--- DATA FOR PROCESSING ---

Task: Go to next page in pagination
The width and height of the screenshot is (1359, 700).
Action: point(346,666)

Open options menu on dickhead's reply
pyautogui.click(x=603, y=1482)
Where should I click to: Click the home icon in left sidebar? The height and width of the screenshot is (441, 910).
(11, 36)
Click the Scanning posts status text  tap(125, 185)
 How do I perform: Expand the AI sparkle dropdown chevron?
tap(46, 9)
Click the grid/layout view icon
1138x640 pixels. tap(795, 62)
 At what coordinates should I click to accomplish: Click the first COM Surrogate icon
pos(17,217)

---
--- DATA FOR PROCESSING ---

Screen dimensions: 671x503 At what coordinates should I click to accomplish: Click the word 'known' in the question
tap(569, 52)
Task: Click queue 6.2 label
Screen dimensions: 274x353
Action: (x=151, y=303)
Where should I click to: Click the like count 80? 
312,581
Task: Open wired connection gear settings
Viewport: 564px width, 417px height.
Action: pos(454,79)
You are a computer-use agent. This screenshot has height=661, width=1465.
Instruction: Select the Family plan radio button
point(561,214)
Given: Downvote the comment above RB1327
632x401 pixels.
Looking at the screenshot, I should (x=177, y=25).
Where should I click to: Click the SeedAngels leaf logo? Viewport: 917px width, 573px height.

---
--- DATA FOR PROCESSING ---

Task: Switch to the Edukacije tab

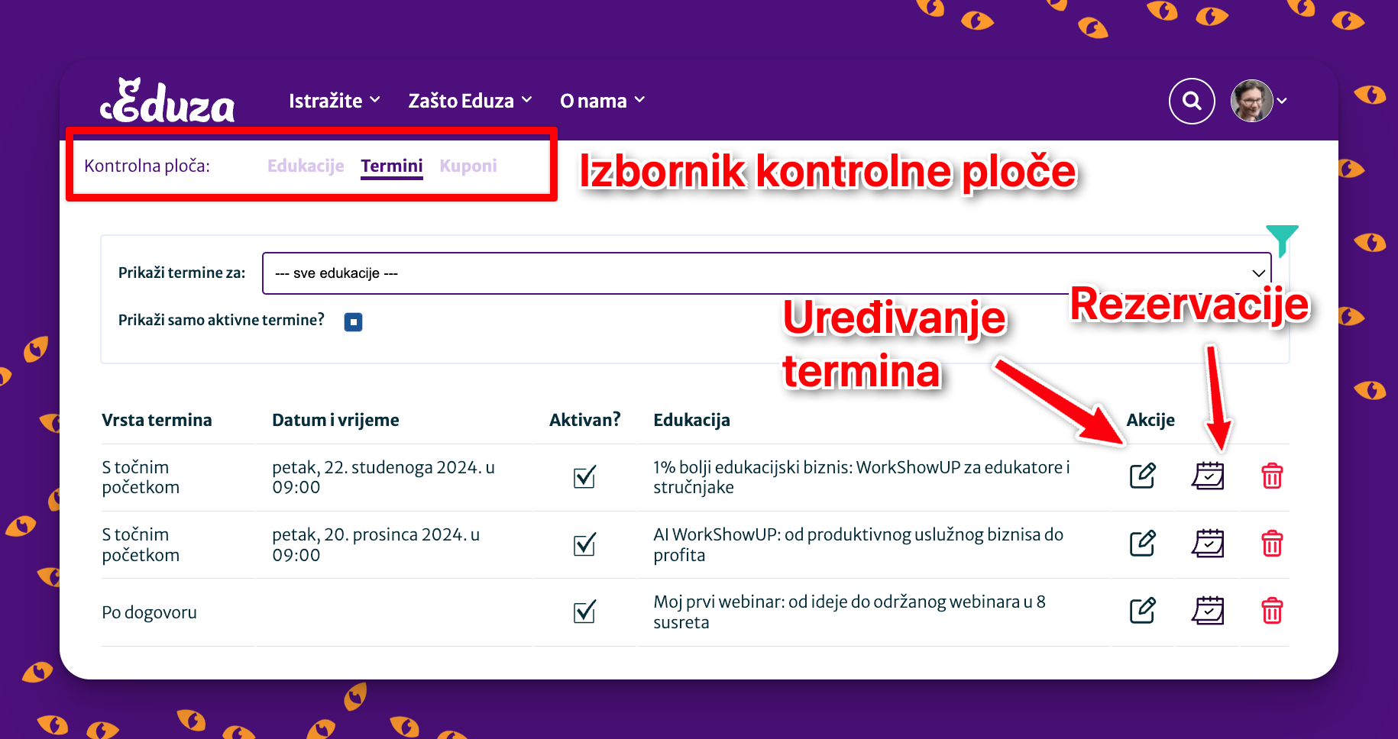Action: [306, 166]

---

TASK TO COMPLETE -> Output the lines above between the one holding "You are a computer-use" and the one holding "Where should I click to: Click the SeedAngels", inclusive, with nothing before or after them.

WRITTEN RESPONSE ->
You are a computer-use agent. This screenshot has height=661, width=1465.
Instruction: Select the Family plan radio button
point(561,214)
Given: Downvote the comment above RB1327
632x401 pixels.
Looking at the screenshot, I should (x=177, y=25).
Where should I click to: Click the SeedAngels leaf logo? Viewport: 917px width, 573px height.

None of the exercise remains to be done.